◆ **Goal of the exercise**:
Output the records exactly as they appear, with no pictures included.

Dataset entries:
^^^^^^^^

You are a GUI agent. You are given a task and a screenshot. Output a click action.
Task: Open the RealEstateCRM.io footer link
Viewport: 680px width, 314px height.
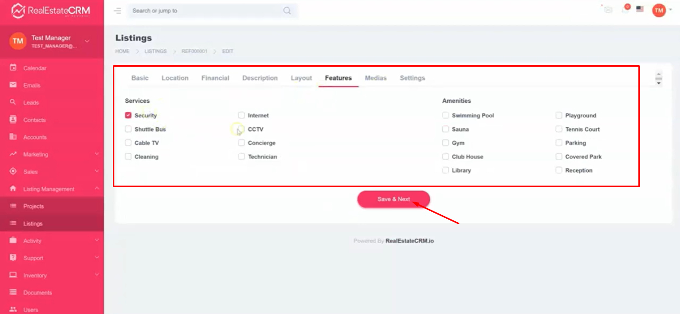tap(410, 241)
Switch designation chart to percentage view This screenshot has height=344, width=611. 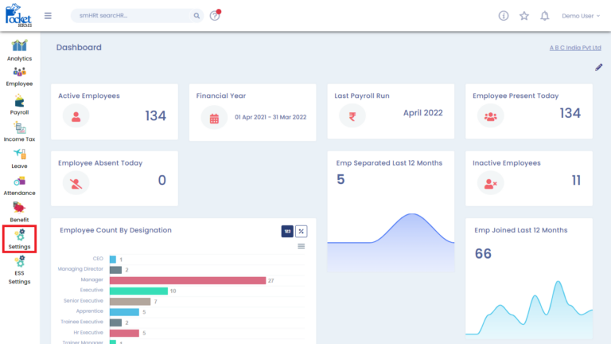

^^^^^^^^

◆ **Written solution**:
You are a GUI agent. You are given a task and a screenshot. Output a click action.
Task: Open the RealEstateCRM.io footer link
Viewport: 680px width, 314px height.
tap(410, 241)
Switch designation chart to percentage view This screenshot has height=344, width=611. 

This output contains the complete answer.